During a recent trip to Mumbai, I went to a wooded, upscale residential area that also happened to be home to a tower of silence (or dakhma) — a raised structure built by Zoroastrians for “sky burial.” Dead bodies are placed inside the tower so that vultures and other birds of prey can consume the flesh, thus taking the deceased up into the sky.

Only practitioners of the Zoroastrian faith are allowed to come close to the structure, but I was fortunate enough to be approached by the manager of a nearby building used for funeral gatherings who shared an interesting fact with me.

“Bodies remain left for a longer period of time these days because there are fewer birds,” he said, also mentioning some complaints from residents in the neighborhood about foul smells and the occasional macabre site.

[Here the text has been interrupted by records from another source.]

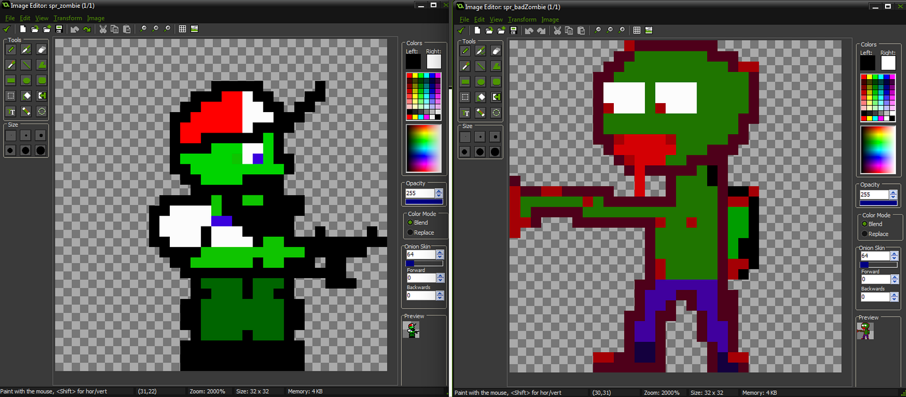
Task: Open the Transform menu in spr_zombie editor
Action: click(x=67, y=18)
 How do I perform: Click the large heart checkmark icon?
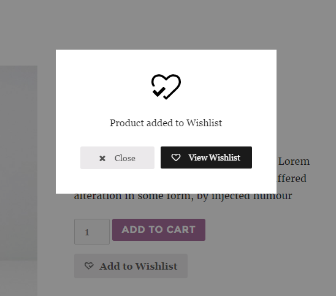(166, 87)
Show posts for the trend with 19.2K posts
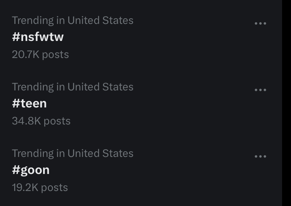Screen dimensions: 291x206 pyautogui.click(x=31, y=170)
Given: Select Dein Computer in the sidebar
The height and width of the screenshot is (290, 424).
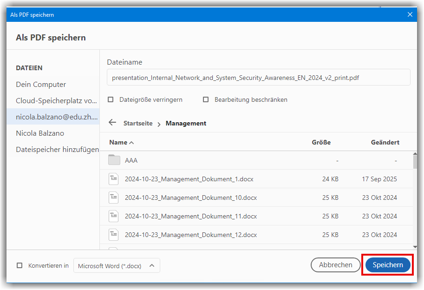Looking at the screenshot, I should tap(41, 85).
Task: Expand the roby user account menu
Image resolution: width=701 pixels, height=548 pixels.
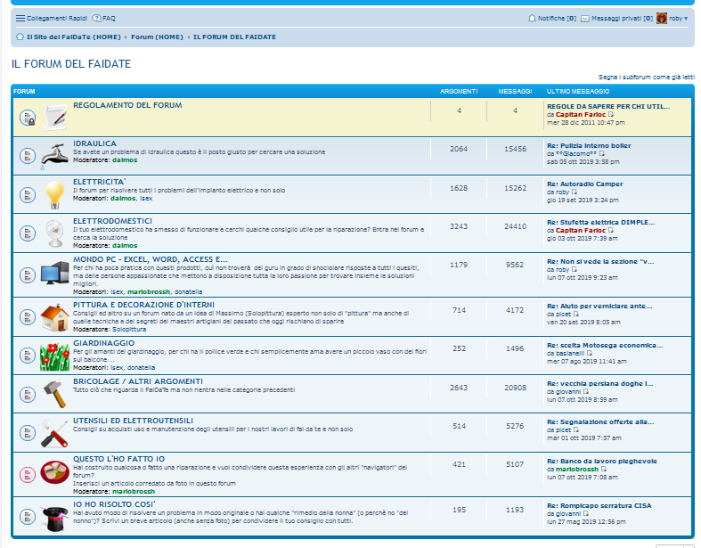Action: 672,18
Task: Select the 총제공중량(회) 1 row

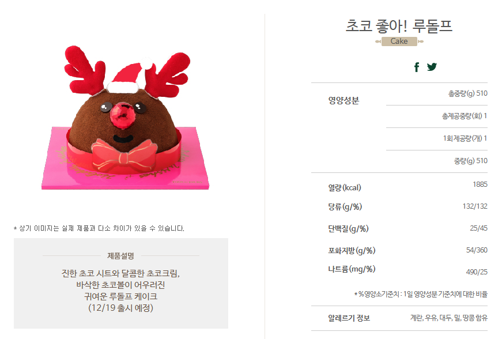Action: (x=437, y=116)
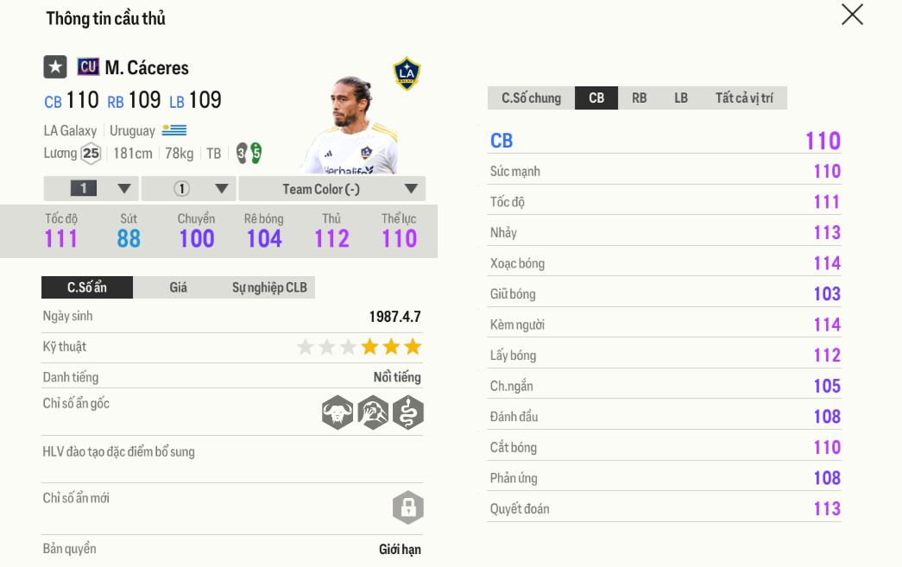Viewport: 902px width, 567px height.
Task: Click the green strong-foot rating 5 icon
Action: tap(256, 154)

The man presumed that the number of vultures and other birds of prey have decreased due in part to better veterinary care for cattle and therefore fewer of their carcasses to provide a meal. My own research also found that the birds ingesting environmental contaminants plays a major factor in the shrinking of their numbers.

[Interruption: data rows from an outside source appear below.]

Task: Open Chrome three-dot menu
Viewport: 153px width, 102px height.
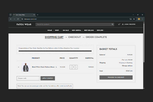Action: 143,19
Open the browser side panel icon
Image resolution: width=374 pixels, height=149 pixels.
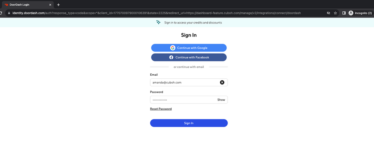tap(344, 13)
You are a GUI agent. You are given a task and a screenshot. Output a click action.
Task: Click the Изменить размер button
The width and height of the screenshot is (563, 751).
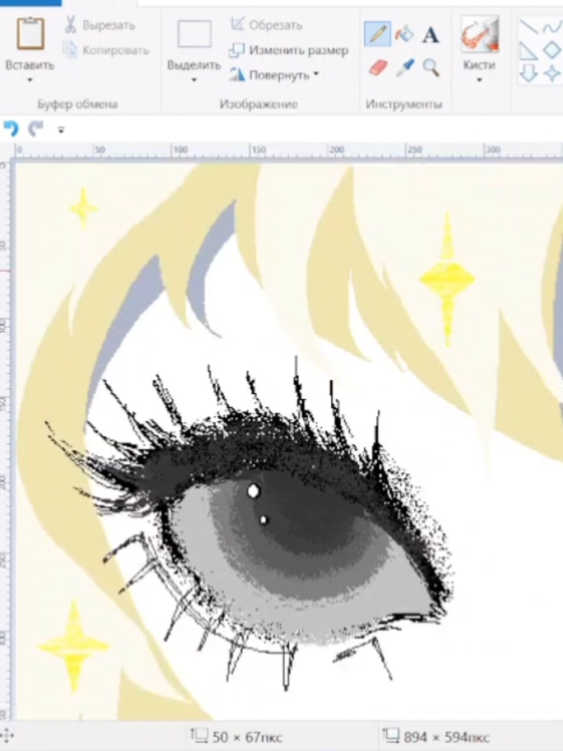point(289,51)
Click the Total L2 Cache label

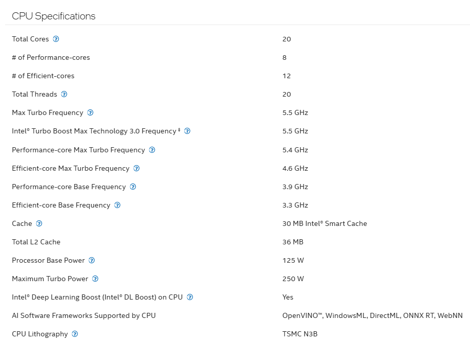(x=36, y=242)
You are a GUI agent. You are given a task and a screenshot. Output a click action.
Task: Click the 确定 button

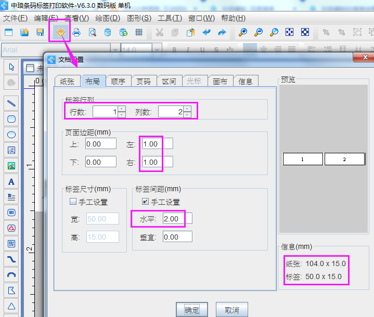[192, 310]
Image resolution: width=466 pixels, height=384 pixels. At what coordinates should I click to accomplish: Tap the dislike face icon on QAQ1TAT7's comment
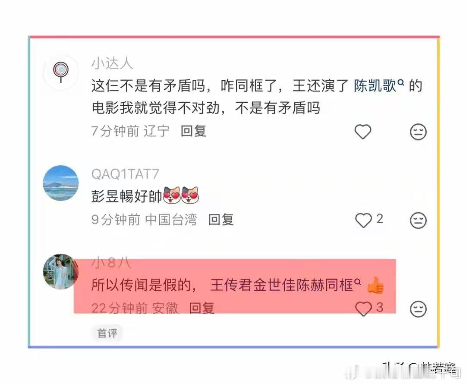pos(418,220)
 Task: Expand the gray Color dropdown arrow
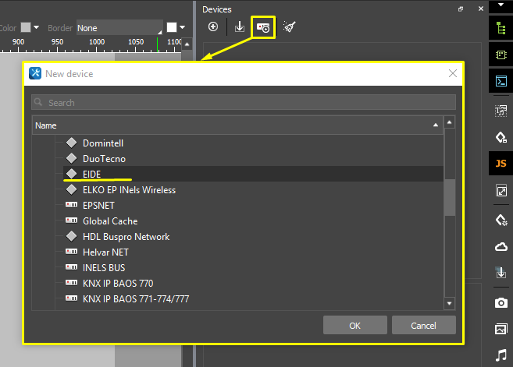pyautogui.click(x=36, y=28)
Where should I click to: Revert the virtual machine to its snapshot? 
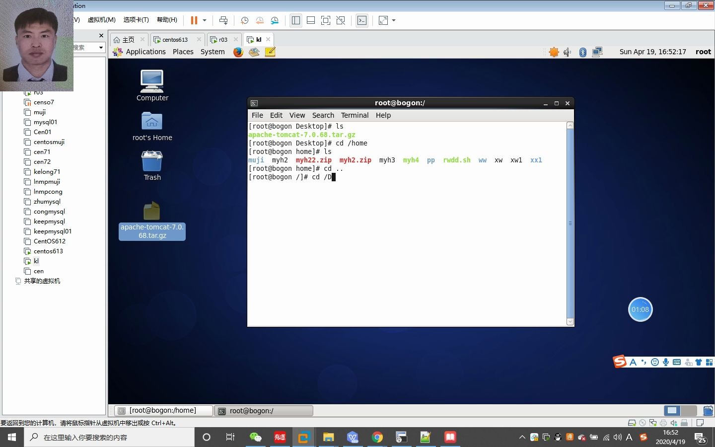point(260,20)
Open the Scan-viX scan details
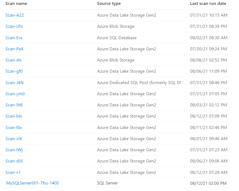 14,139
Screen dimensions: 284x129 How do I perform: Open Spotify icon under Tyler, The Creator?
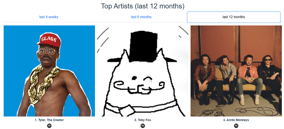[x=49, y=126]
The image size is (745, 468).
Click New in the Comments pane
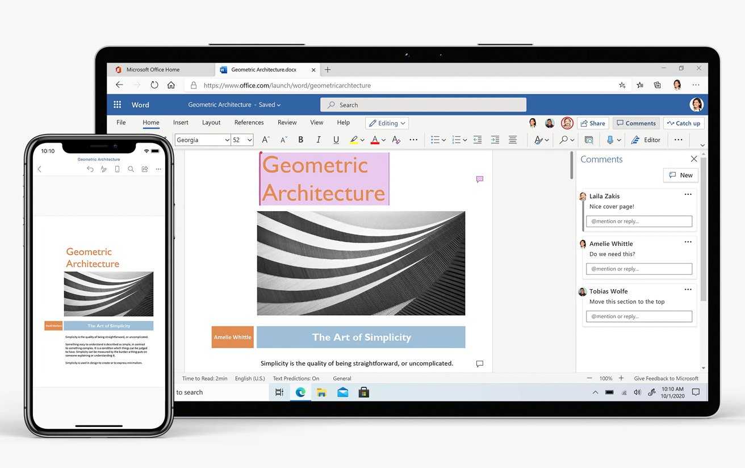click(680, 176)
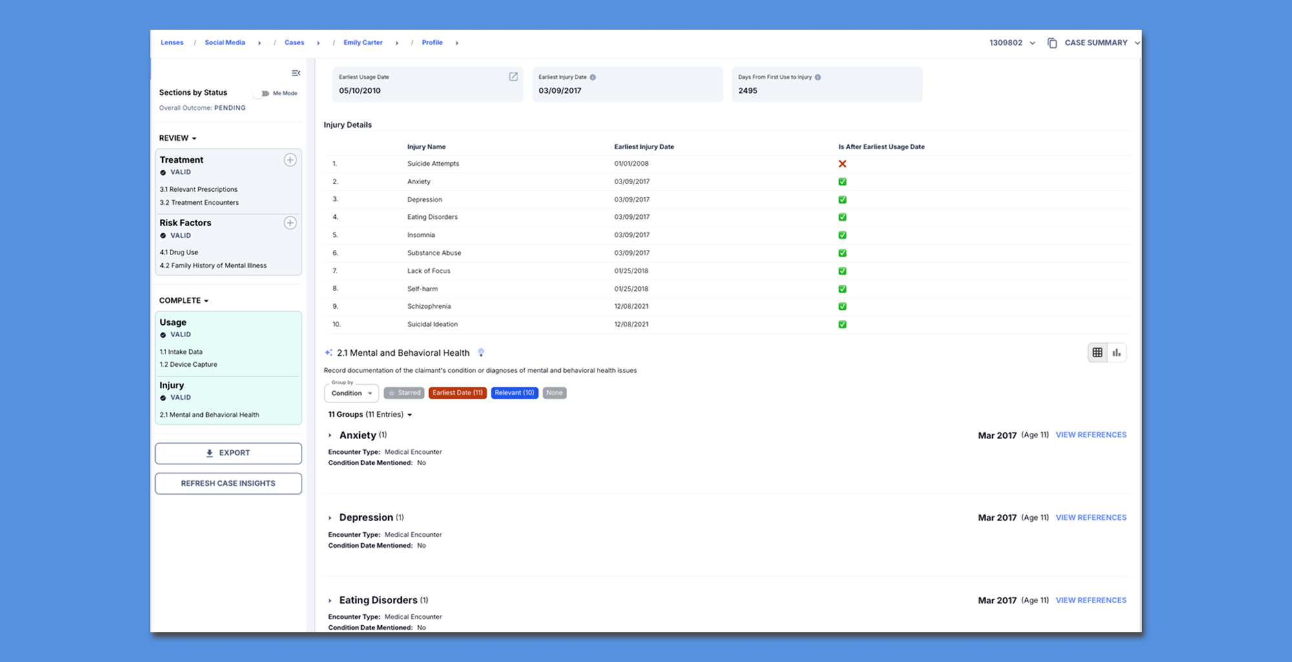
Task: Click info icon next to Days From First Use
Action: click(x=818, y=78)
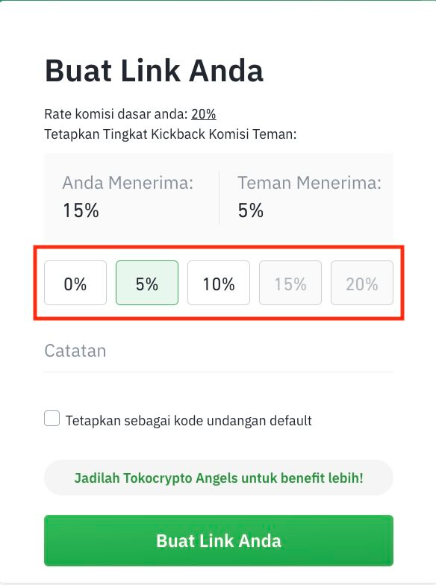Click the 'Tetapkan sebagai kode undangan default' label
Viewport: 436px width, 585px height.
coord(188,421)
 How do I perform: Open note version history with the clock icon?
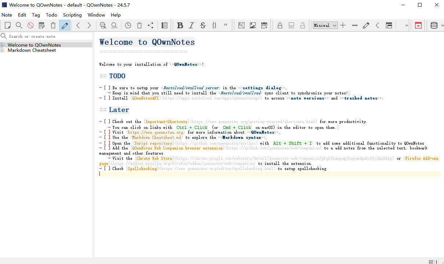pos(128,25)
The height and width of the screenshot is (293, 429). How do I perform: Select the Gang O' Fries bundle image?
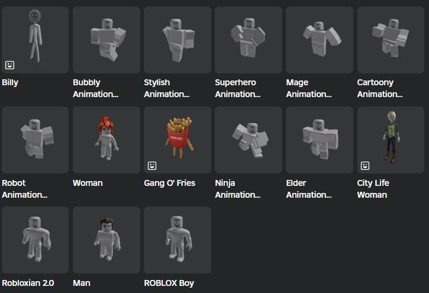(178, 140)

For Zoroastrians, the body from which a soul has departed is considered impure and unclean. Thus, they cannot use fire for cremation due to its sacred nature. Burial under the earth is also banned because they believe it pollutes the earth.

Cremation by means of electricity, which uses no fire, is reportedly on the rise these days, but Zoroastrians are split over whether the practice is acceptable.

A tower of silence, or dakhma, stands in a wooded neighborhood in Mumbai. (Photo by Satoshi Iwaki)

So, why do Zoroastrians attach so much importance to sky burial?

In their own words, not only do they yearn for the roof of heaven but they also believe that they can celebrate their life by letting their flesh give sustenance to the birds. They are thankful for life until the very end, and this ethos leads them to want to leave legacies of contribution to society when they are gone.

The business practices of Parsi businesspeople are thus often different from their Indian counterparts who sometimes prioritize profit above all else. In my opinion this is why people take notice whenever Tata Group makes a move, asking, “What do they intend to do?” or, “What prompted them to embark on this new business venture?”

In my first meeting with Tata, he said that it is important to attach a great value to India’s large population of low-income people, rather than ignoring them. For him, it is a key element for corporate growth in the country.

As India prospers, Tata’s practices hold up a mirror to other businesses in the country, forcing them to consider whether they will continue to pay exclusive attention to the growing middle-class, rather than helping impoverished people.

My first contact with Tata in more than a decade reminded me of the mindset he explained to me all those years ago. Today, I firmly believe that companies and investors foraying into India should follow Tata’s principles and leave the world a better place than they found it.